Einen Augenblick überlegte sie, dann nickte sie zögernd.

„Ja schon, ich kenne meinen Vater und seine Meinung über die Regierung. Dich kann ich darin nicht gut genug einschätzen“, schob sie entschuldigend hinter her.

Er brummte gutmütig und zog sie an sich, doch ehe er ihr auch nur einen Kuss geben konnte, wurden Sam und Dimitri gemeldet.

Genervt sah er zur Tür und sein Freund lachte leise auf.

„Keine Sorge, wir holen nur schnell meine Sachen und sind wieder weg. Vielen Dank für alles“, beruhigte Dimitri ihn mit einem Blick auf die Frau in seinen Armen.

„So war es nicht gemeint“, widersprach Boris, aber die beiden winkten schon ab.

Kurz darauf verließen sie die Villa und Katrin war endlich mit ihrem Herrn alleine.

Liebevoll zog er sie an sich und strich ihr die Haare aus dem Gesicht.

„Ich liebe dich Milaschka“, flüsterte er ihr ins Ohr.

Sanft streiften seine Lippen über ihre und seine Hand packte besitzergreifend in ihren Nacken. Erregt öffnete sie den Mund und er folgte dieser Einladung zu gerne. Zärtlich erkundete er ihre Mundhöhle, kostete ihren Geschmack aus und genoss es, sie so willig und weich in seinen Armen zu halten.

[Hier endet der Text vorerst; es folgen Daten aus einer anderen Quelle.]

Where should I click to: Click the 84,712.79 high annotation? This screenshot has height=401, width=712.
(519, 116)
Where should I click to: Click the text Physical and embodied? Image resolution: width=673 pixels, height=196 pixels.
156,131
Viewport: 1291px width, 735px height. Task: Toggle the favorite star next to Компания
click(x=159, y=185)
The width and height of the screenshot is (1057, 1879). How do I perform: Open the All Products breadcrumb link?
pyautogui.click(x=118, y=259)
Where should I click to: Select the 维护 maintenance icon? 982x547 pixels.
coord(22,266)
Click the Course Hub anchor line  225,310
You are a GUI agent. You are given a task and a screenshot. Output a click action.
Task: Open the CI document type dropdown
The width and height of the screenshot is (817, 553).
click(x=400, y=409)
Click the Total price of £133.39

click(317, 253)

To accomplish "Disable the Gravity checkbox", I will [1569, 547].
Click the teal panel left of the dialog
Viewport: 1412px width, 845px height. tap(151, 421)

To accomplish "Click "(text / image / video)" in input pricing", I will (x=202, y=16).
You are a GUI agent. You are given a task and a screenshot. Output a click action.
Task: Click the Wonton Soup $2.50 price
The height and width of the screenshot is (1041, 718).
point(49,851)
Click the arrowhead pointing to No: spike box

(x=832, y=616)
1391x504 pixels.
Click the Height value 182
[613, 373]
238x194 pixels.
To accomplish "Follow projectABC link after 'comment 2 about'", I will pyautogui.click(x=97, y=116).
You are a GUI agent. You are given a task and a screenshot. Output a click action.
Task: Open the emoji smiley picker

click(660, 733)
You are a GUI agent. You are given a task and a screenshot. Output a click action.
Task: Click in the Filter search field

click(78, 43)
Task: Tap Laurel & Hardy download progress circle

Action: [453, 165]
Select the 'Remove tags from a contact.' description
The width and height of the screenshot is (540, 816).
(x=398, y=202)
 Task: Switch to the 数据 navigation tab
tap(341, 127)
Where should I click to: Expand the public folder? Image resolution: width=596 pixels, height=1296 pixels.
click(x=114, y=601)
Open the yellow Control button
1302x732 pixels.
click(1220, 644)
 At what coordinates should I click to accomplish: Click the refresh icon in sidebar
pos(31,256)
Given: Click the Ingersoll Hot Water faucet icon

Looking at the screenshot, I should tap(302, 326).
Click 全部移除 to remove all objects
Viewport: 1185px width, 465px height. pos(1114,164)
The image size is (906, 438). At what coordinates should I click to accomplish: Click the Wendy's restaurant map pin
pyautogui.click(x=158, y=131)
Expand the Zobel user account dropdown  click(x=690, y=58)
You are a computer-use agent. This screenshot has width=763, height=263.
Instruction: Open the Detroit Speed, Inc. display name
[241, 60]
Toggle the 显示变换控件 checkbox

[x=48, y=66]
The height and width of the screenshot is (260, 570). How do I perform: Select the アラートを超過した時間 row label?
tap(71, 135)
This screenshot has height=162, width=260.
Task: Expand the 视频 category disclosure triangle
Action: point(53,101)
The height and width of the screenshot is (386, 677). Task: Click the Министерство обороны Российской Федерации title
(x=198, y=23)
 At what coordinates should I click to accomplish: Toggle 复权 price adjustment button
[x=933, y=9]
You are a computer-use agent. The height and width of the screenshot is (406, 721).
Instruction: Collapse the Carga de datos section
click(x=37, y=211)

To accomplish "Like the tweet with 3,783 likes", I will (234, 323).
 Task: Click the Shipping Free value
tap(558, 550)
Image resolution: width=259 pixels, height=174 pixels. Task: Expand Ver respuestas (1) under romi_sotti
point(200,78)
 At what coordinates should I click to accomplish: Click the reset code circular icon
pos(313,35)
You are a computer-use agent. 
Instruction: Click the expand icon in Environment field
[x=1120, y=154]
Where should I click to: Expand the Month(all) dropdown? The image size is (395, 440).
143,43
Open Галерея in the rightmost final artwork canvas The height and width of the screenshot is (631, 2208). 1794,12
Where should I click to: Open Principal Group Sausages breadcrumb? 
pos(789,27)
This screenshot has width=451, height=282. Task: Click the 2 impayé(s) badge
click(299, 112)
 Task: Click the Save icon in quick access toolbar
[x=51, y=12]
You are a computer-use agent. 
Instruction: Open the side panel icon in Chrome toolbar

Katrins Anspannung ließ nach und auch sie gab sich den Berührungen ihres Herrn hin, zumal sie noch zu sehr an seine Bestrafung denken musste. Natürlich verdiente sie jeden einzelnen Schlag, aber dass es sie so heiß machen würde, hätte sie nie gedacht.

„Jetzt bist du mir ausgeliefert“, flüsterte Boris ihr ins Ohr, als sein Mund sie wieder freigab.

Ein breites Grinsen umspielte seine Lippen und in seinen Augen sah sie ein Glitzern, welches ihr auch ein Schmunzeln entlockte.

„Und was willst du mit mir tun?“, erkundigte sie sich heiser.

Überlegen schüttelte er den Kopf und küsste sie erneut, diesen Abend wollte er auskosten. Es war in den letzten Tagen schwer genug gewesen, die Finger von ihr zu lassen.

Völlig außer Atem ließ er von ihr ab, sah sie verlangend an und zupfte dann am Saum ihres Pullis. Sie verstand ihn sofort, doch neckte sie ihn ein wenig, in dem sie sich verlegen weigerte. Für solche Spielchen hatte Boris im Moment keinen Sinn und so zog er ihr mit einem warnenden Brummen den Pulli aus.